Collection entries:
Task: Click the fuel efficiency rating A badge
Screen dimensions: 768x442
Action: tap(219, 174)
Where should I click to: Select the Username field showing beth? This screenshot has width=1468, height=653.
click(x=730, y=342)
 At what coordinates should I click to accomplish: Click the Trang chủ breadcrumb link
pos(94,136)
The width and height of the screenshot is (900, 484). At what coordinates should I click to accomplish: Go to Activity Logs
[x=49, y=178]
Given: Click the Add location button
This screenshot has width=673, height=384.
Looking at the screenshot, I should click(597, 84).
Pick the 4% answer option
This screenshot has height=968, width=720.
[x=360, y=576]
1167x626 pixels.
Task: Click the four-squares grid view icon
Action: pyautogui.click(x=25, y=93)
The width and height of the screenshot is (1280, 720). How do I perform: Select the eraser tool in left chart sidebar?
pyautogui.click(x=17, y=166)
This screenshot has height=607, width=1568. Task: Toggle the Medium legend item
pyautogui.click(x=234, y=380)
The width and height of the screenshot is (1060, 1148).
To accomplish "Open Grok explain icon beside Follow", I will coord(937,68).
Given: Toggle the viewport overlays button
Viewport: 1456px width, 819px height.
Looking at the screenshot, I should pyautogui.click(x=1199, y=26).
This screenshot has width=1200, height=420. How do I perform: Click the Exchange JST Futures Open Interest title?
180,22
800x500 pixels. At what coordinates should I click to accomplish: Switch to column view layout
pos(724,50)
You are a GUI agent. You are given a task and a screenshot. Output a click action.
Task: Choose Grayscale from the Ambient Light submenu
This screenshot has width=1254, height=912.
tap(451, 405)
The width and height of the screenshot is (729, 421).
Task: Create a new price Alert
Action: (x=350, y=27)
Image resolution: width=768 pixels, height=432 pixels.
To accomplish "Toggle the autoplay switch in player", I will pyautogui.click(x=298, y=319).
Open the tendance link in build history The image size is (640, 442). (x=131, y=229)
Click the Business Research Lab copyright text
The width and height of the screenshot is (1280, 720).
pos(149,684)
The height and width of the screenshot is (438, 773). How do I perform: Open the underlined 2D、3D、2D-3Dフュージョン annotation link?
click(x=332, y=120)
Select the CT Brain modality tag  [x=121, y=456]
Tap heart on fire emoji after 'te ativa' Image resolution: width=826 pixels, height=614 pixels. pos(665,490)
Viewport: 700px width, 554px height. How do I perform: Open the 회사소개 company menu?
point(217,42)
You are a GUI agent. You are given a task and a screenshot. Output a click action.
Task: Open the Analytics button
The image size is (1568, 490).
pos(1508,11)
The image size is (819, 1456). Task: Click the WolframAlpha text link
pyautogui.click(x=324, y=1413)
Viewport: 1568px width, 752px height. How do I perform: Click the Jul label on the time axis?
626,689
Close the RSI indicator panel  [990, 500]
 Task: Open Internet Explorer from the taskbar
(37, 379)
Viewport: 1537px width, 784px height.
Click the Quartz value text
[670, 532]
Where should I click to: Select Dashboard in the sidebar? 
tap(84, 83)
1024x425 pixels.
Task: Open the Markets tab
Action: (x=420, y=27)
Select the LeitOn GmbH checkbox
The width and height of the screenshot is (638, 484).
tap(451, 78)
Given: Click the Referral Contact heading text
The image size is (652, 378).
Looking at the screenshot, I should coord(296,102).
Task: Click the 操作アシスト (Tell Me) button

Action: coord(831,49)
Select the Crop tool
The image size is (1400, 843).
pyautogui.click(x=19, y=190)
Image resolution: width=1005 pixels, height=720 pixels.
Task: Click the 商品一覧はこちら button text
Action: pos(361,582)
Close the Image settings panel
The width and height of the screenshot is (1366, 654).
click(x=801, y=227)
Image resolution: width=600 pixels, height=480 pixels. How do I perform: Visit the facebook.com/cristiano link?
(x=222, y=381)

Exercise details :: Transcribe the data exactly.

Your response ::
Task: Click the fuel efficiency rating A badge
Screen dimensions: 768x442
Action: tap(219, 174)
Where should I click to: Select the Username field showing beth? This screenshot has width=1468, height=653.
click(x=730, y=342)
 At what coordinates should I click to accomplish: Click the Trang chủ breadcrumb link
pos(94,136)
The width and height of the screenshot is (900, 484). At what coordinates should I click to accomplish: Go to Activity Logs
[x=49, y=178]
Given: Click the Add location button
This screenshot has width=673, height=384.
Looking at the screenshot, I should click(597, 84).
Pick the 4% answer option
This screenshot has height=968, width=720.
[x=360, y=576]
1167x626 pixels.
Task: Click the four-squares grid view icon
Action: pyautogui.click(x=25, y=93)
The width and height of the screenshot is (1280, 720). How do I perform: Select the eraser tool in left chart sidebar?
pyautogui.click(x=17, y=166)
This screenshot has height=607, width=1568. Task: Toggle the Medium legend item
pyautogui.click(x=234, y=380)
The width and height of the screenshot is (1060, 1148).
To accomplish "Open Grok explain icon beside Follow", I will coord(937,68).
Given: Toggle the viewport overlays button
Viewport: 1456px width, 819px height.
Looking at the screenshot, I should pyautogui.click(x=1199, y=26).
This screenshot has width=1200, height=420. How do I perform: Click the Exchange JST Futures Open Interest title?
180,22
800x500 pixels. At what coordinates should I click to accomplish: Switch to column view layout
pos(724,50)
You are a GUI agent. You are given a task and a screenshot. Output a click action.
Task: Choose Grayscale from the Ambient Light submenu
This screenshot has width=1254, height=912.
tap(451, 405)
The width and height of the screenshot is (729, 421).
Task: Create a new price Alert
Action: (x=350, y=27)
Image resolution: width=768 pixels, height=432 pixels.
To accomplish "Toggle the autoplay switch in player", I will pyautogui.click(x=298, y=319).
Open the tendance link in build history The image size is (640, 442). (x=131, y=229)
Click the Business Research Lab copyright text
The width and height of the screenshot is (1280, 720).
pos(149,684)
The height and width of the screenshot is (438, 773). How do I perform: Open the underlined 2D、3D、2D-3Dフュージョン annotation link?
click(x=332, y=120)
Select the CT Brain modality tag  [x=121, y=456]
Tap heart on fire emoji after 'te ativa' Image resolution: width=826 pixels, height=614 pixels. pos(665,490)
Viewport: 700px width, 554px height. How do I perform: Open the 회사소개 company menu?
point(217,42)
You are a GUI agent. You are given a task and a screenshot. Output a click action.
Task: Open the Analytics button
The image size is (1568, 490).
pos(1508,11)
The image size is (819, 1456). Task: Click the WolframAlpha text link
pyautogui.click(x=324, y=1413)
Viewport: 1568px width, 752px height. How do I perform: Click the Jul label on the time axis?
626,689
Close the RSI indicator panel  [990, 500]
 Task: Open Internet Explorer from the taskbar
(37, 379)
Viewport: 1537px width, 784px height.
Click the Quartz value text
[670, 532]
Where should I click to: Select Dashboard in the sidebar? 
tap(84, 83)
1024x425 pixels.
Task: Open the Markets tab
Action: (x=420, y=27)
Select the LeitOn GmbH checkbox
The width and height of the screenshot is (638, 484).
tap(451, 78)
Given: Click the Referral Contact heading text
The image size is (652, 378).
Looking at the screenshot, I should coord(296,102).
Task: Click the 操作アシスト (Tell Me) button

Action: coord(831,49)
Select the Crop tool
The image size is (1400, 843).
pyautogui.click(x=19, y=190)
Image resolution: width=1005 pixels, height=720 pixels.
Task: Click the 商品一覧はこちら button text
Action: pos(361,582)
Close the Image settings panel
The width and height of the screenshot is (1366, 654).
click(x=801, y=227)
Image resolution: width=600 pixels, height=480 pixels. How do I perform: Visit the facebook.com/cristiano link?
(x=222, y=381)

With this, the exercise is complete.